Son rapport au pouvoir législatif illustre la même ambivalence. Tour à tour qualifiée d'adversaire, de distante ou de conciliante par les élus qui la côtoient, Ayotte navigue entre les blocs sans jamais s'y enfermer. L'épisode de juin, où elle a laissé tomber des textes portés par sa propre majorité, en offre l'exemple le plus net. Pour ses partisans, c'est la preuve d'une gouverneure fidèle à la tradition pragmatique du Granite State. Pour ses adversaires, le signe d'une dirigeante difficile à cerner.
La campagne s'annonce frontale. Le 4 juin, Ayotte a déposé les documents officialisant sa quête d'un nouveau mandat de deux ans. Quelques heures plus tard, la démocrate Cinde Warmington faisait de même, ouvrant cinq mois d'affrontement. Les premières passes d'armes n'ont pas tardé: Warmington accuse la gouverneure d'avoir trahi les habitants de l'État et affiche des taux d'approbation qu'elle juge historiquement bas. Le camp Ayotte conteste le diagnostic et rappelle qu'aucun obstacle évident ne barre, pour l'heure, la route de la sortante.

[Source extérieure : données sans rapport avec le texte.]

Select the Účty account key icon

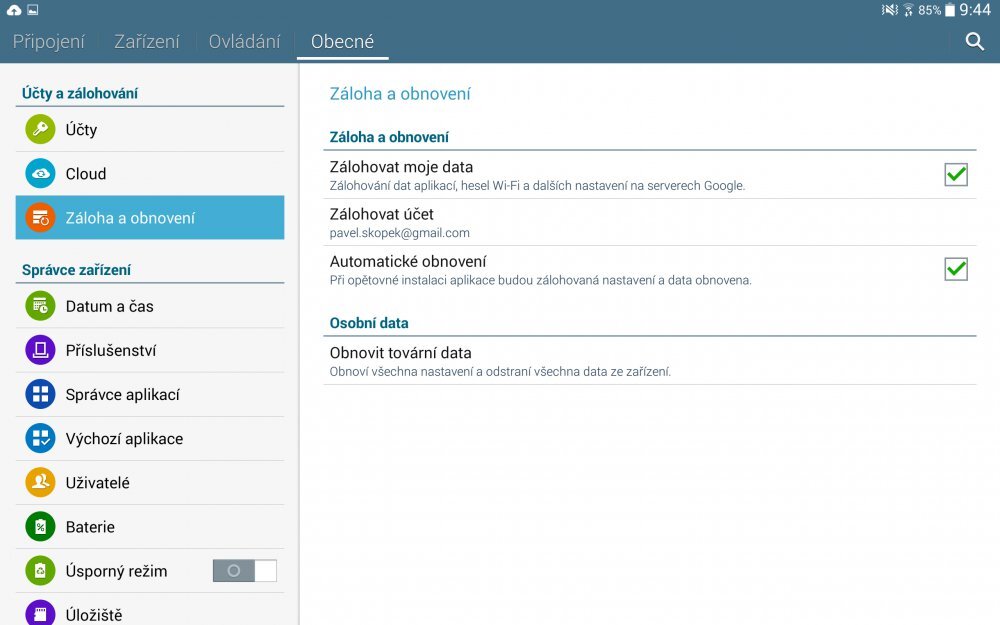point(39,129)
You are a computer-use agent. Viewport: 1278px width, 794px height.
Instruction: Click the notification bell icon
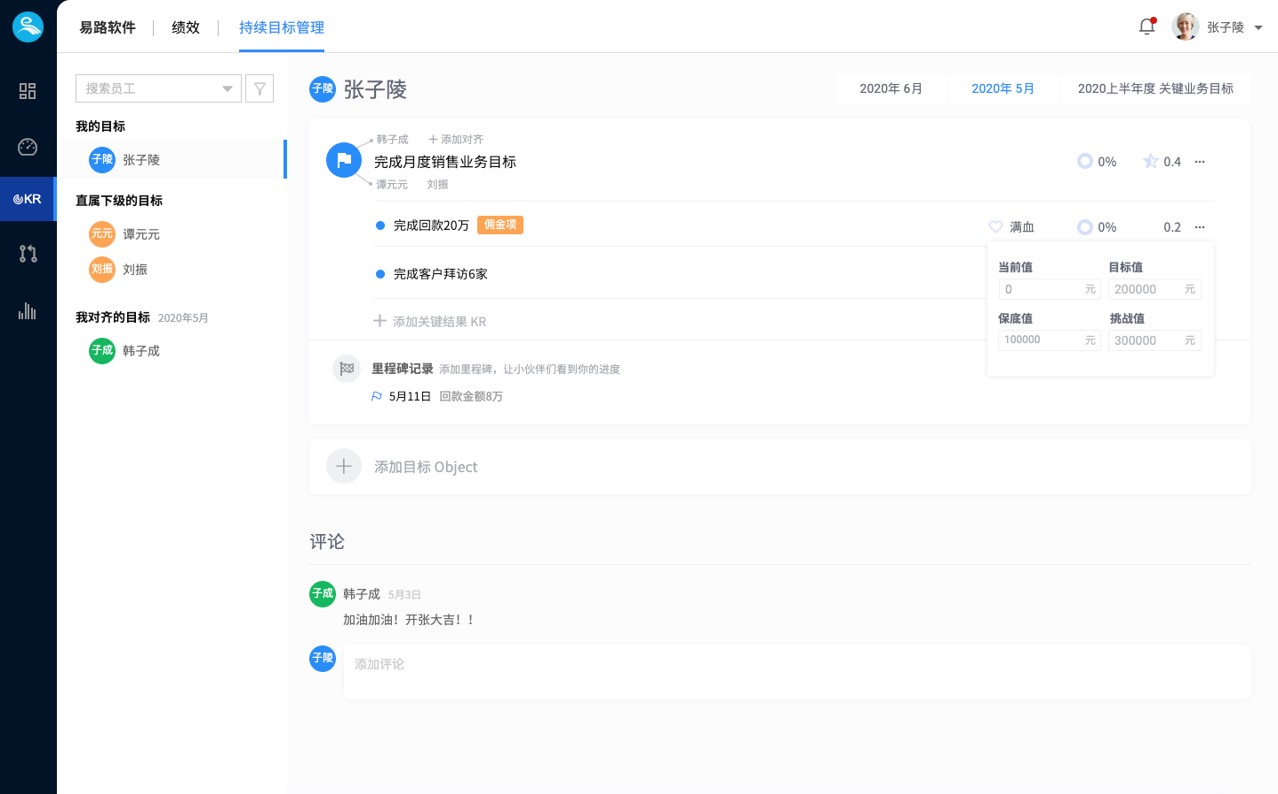coord(1147,27)
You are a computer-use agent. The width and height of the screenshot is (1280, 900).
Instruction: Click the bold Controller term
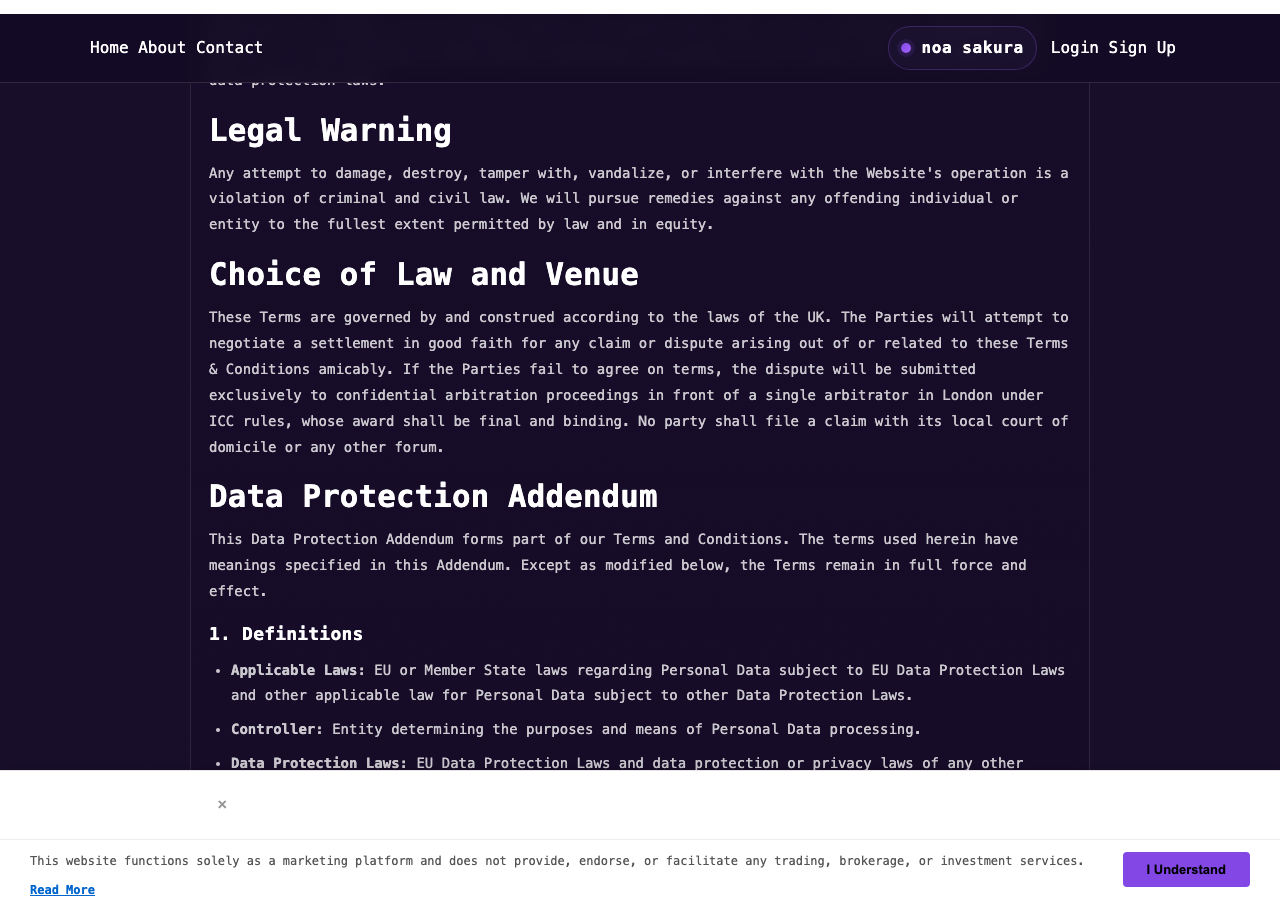[277, 729]
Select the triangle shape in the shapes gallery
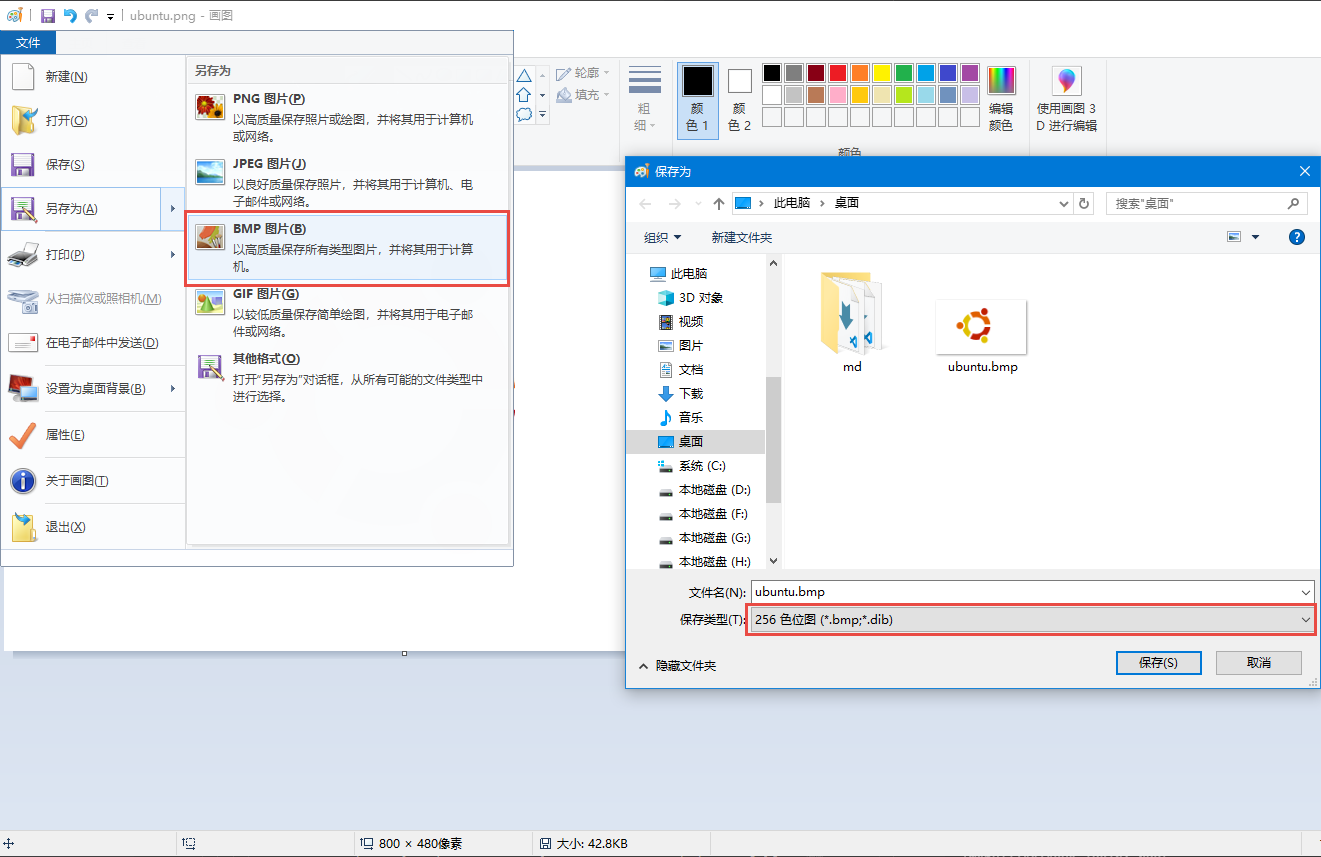Screen dimensions: 1321x857 [x=523, y=75]
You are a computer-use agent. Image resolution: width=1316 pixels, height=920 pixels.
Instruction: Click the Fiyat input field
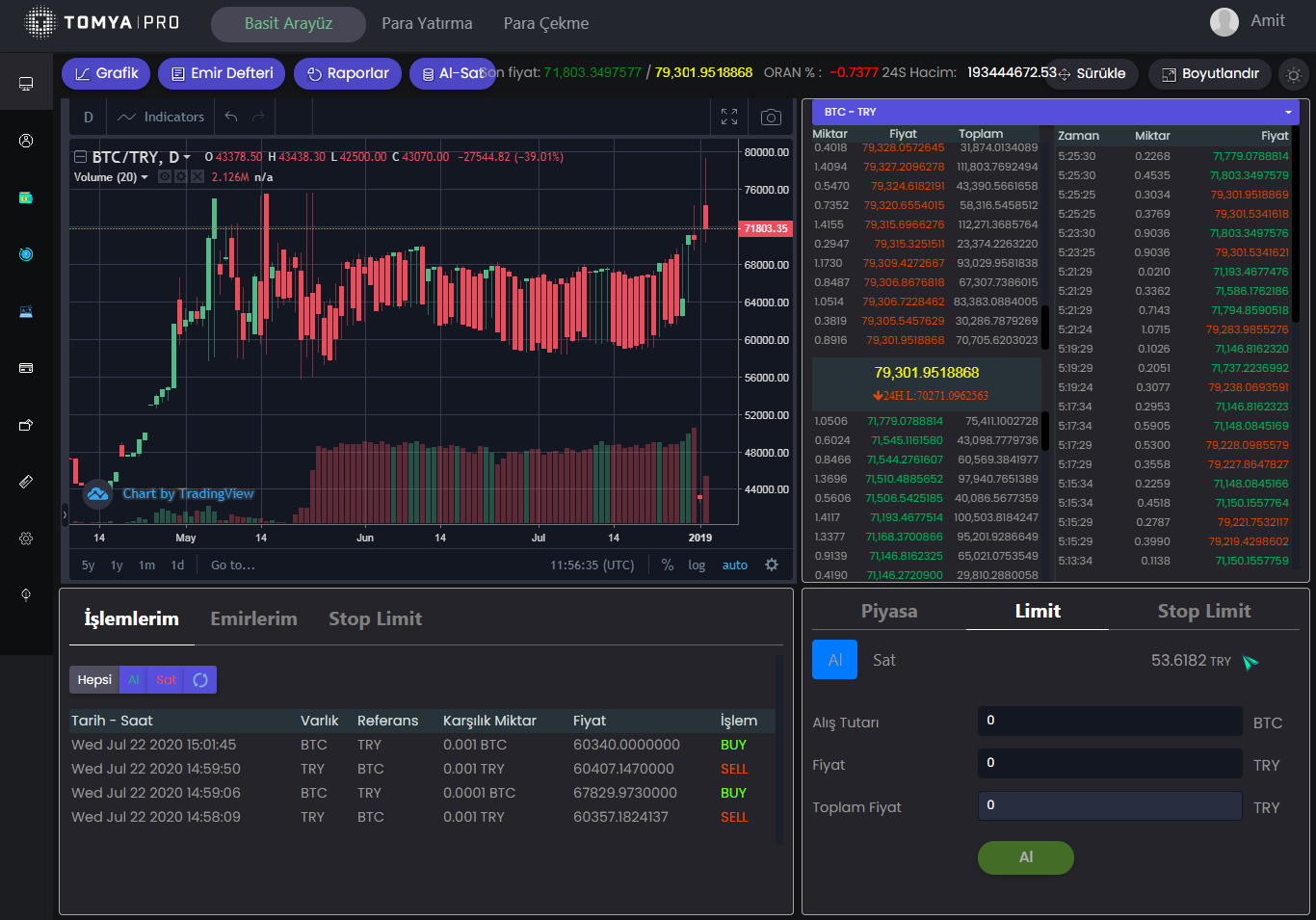(1109, 764)
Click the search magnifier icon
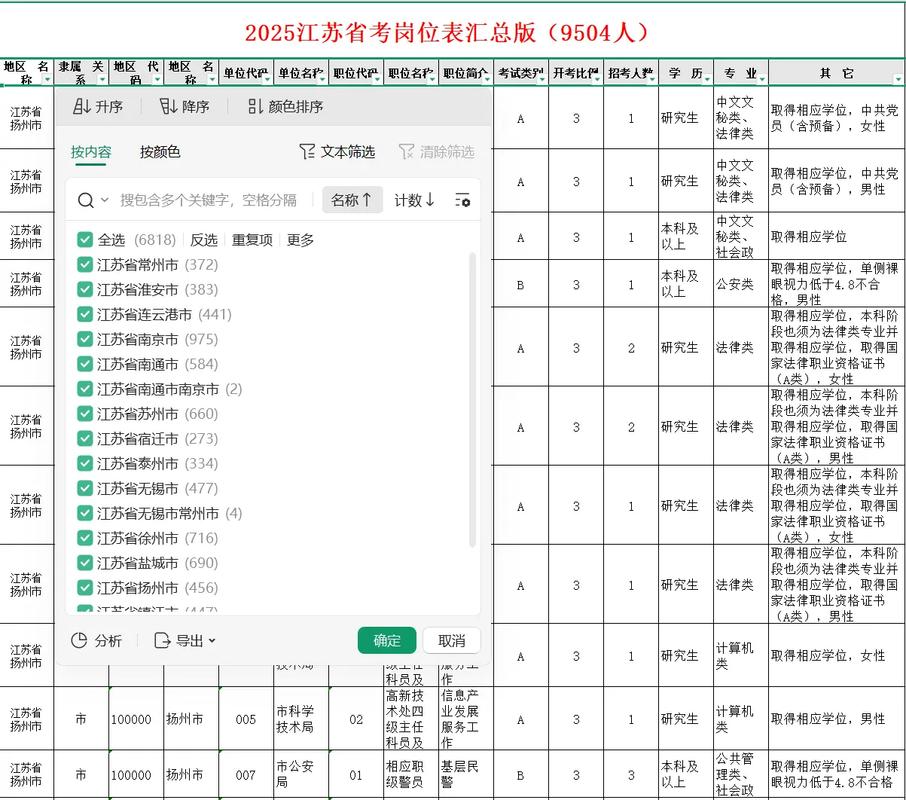This screenshot has height=800, width=906. click(83, 200)
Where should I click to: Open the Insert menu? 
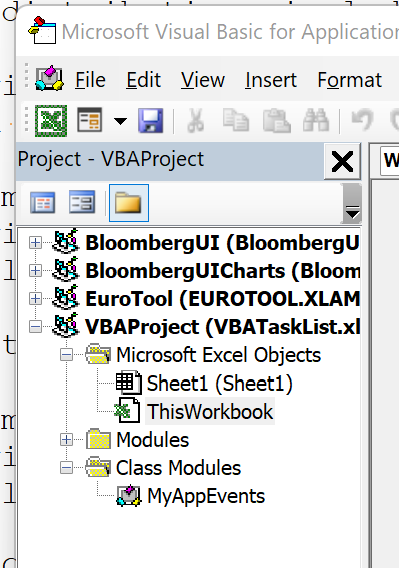271,80
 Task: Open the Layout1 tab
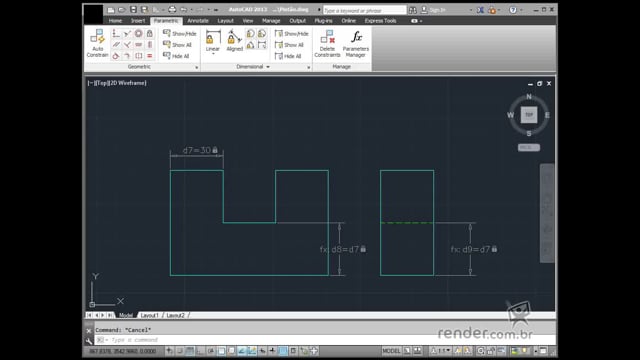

À 58 ans, Kelly Ayotte joue une partie qui dépasse le seul New Hampshire. Dans une année qui s'annonce difficile pour les républicains à l'échelle nationale, sa réélection servirait de test grandeur nature: celui de savoir si une figure modérée peut encore tenir le centre dans un parti tiré vers ses marges. La primaire est fixée au 8 septembre, l'élection au 3 novembre. D'ici là, la gouverneure continuera de répéter sa formule favorite, celle d'un État qui se voudrait au-dessus des partis. Les électeurs diront s'ils y croient encore.